* _Material_
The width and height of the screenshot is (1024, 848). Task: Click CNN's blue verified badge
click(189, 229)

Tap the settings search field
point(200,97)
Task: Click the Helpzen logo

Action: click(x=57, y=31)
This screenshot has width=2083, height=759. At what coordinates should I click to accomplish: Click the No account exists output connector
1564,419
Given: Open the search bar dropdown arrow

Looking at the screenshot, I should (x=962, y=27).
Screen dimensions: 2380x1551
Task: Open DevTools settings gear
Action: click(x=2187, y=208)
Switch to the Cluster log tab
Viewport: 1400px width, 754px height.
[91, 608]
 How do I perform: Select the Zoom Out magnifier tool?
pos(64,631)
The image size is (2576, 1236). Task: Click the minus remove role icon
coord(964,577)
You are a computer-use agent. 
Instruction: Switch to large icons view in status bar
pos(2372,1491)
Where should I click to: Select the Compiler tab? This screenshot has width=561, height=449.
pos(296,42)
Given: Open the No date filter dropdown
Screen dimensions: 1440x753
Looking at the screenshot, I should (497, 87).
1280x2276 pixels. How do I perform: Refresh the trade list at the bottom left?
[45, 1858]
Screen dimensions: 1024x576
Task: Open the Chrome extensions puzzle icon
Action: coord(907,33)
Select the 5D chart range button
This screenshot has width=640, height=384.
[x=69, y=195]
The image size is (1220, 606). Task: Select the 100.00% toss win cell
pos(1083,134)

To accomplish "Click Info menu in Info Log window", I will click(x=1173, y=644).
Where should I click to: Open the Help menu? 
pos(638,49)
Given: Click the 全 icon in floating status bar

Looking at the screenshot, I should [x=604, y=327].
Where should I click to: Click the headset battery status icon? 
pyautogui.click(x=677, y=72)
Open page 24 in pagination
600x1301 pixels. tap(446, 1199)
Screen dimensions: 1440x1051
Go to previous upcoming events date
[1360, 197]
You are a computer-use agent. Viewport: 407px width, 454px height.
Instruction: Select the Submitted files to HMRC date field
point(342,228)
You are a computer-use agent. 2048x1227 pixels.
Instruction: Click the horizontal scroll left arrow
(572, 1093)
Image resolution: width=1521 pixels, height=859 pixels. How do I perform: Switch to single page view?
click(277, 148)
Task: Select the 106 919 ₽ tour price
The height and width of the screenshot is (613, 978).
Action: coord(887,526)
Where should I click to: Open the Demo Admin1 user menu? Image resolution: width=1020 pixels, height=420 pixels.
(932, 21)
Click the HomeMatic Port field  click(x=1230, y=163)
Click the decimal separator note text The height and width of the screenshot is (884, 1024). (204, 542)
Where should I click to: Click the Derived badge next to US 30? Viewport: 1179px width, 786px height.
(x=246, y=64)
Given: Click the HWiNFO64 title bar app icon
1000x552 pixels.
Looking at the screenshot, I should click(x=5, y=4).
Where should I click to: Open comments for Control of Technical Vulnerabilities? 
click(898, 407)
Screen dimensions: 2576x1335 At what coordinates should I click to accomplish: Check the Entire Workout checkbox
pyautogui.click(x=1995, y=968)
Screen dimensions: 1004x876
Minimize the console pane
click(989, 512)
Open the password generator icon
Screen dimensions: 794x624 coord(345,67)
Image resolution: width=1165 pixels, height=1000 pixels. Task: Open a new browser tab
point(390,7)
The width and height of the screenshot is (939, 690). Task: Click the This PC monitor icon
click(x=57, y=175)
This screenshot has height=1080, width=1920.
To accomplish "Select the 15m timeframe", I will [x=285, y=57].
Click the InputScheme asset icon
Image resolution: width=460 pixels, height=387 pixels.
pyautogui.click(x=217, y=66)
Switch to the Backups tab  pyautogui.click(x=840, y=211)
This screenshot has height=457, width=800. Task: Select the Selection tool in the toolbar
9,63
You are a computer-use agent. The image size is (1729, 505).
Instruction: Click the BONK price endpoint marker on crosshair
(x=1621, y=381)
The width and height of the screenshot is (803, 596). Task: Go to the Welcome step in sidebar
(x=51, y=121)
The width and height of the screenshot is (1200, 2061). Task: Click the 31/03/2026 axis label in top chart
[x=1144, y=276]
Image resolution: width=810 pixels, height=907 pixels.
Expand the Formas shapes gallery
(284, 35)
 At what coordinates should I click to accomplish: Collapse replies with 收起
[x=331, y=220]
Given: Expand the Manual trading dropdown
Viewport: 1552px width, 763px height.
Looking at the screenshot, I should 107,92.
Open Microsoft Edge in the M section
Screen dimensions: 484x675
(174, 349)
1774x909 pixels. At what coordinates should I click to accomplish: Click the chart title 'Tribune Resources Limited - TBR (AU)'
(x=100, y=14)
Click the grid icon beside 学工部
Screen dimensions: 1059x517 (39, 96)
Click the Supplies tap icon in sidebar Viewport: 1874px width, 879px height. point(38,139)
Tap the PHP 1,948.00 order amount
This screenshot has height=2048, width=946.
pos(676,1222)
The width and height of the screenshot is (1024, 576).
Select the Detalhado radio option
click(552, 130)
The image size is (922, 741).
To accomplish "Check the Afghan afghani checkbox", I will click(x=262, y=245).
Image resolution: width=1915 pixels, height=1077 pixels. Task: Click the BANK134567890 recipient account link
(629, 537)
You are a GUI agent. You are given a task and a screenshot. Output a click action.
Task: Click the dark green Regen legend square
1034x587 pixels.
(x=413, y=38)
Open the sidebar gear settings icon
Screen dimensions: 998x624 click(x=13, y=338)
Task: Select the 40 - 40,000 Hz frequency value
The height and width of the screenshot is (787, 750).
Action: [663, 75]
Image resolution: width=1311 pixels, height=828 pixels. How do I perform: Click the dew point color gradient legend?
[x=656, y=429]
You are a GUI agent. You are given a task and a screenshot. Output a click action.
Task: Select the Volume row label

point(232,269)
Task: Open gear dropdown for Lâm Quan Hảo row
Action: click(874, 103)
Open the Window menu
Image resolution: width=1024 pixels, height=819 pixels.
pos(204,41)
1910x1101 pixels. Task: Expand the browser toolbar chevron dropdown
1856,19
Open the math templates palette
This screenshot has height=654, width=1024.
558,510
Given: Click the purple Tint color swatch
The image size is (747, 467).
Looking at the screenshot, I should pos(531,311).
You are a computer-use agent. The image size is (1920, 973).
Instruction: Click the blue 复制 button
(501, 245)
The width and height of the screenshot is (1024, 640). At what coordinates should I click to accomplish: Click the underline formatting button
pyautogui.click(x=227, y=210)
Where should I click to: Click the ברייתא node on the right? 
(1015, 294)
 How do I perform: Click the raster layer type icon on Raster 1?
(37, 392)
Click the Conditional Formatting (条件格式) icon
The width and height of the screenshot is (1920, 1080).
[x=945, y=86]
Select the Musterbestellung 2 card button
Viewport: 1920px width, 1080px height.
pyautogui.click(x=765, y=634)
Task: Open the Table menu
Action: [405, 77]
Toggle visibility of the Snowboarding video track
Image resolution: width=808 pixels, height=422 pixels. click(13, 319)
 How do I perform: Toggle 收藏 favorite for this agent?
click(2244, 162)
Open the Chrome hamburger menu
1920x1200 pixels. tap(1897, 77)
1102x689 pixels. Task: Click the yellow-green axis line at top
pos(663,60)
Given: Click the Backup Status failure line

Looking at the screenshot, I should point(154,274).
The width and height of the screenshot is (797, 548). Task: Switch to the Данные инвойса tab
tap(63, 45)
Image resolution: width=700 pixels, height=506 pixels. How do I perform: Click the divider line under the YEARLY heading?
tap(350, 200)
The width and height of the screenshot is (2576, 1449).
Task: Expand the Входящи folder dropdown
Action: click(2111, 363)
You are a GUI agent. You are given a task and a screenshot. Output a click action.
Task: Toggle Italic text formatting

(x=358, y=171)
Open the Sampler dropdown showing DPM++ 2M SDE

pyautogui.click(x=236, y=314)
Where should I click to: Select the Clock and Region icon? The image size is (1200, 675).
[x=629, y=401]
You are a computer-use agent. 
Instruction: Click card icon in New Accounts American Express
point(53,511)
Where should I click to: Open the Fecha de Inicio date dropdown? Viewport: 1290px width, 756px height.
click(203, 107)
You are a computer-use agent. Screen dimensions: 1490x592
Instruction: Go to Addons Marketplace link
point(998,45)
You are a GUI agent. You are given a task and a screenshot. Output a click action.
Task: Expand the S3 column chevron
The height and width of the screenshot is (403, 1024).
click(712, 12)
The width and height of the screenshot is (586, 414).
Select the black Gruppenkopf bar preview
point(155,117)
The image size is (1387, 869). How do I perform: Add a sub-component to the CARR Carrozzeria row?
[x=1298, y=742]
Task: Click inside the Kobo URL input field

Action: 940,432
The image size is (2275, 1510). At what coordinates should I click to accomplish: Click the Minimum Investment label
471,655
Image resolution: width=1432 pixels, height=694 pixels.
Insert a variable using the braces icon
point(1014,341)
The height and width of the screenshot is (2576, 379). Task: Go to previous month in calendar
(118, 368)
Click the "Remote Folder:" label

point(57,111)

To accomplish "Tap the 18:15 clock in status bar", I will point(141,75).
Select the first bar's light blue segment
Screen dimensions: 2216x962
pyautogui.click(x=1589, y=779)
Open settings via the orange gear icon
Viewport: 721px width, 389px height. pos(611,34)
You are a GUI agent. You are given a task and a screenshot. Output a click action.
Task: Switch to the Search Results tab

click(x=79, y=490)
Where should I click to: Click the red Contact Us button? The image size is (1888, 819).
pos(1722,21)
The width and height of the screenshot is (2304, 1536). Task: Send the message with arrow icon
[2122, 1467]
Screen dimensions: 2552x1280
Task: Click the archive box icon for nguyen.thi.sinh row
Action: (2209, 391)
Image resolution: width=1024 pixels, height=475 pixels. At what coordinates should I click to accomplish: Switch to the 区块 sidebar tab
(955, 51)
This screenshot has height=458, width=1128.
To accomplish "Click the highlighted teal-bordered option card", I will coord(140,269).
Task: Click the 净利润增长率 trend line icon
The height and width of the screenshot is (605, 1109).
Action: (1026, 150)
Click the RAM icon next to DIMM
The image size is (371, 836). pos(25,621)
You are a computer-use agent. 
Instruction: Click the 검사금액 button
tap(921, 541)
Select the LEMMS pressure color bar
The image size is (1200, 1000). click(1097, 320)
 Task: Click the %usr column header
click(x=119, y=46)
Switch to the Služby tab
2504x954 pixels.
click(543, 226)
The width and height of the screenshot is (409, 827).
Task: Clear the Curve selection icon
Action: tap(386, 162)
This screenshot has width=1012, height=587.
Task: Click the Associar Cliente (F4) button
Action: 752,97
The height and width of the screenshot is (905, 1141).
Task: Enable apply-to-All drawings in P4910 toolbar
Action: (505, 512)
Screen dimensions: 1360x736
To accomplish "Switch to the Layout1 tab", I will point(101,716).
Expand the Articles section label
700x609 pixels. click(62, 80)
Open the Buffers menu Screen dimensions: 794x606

* _To be done_
Copy the stretch of lines from the line containing "Where should I click to: Click the Derived" through the line containing "pyautogui.click(x=1995, y=968)" word for word, with both of those lines included.

* _Expected answer_
Where should I click to: Click the Derived badge next to US 30? Viewport: 1179px width, 786px height.
(x=246, y=64)
Given: Click the HWiNFO64 title bar app icon
1000x552 pixels.
Looking at the screenshot, I should click(x=5, y=4).
Where should I click to: Open comments for Control of Technical Vulnerabilities? 
click(898, 407)
Screen dimensions: 2576x1335 At what coordinates should I click to accomplish: Check the Entire Workout checkbox
pyautogui.click(x=1995, y=968)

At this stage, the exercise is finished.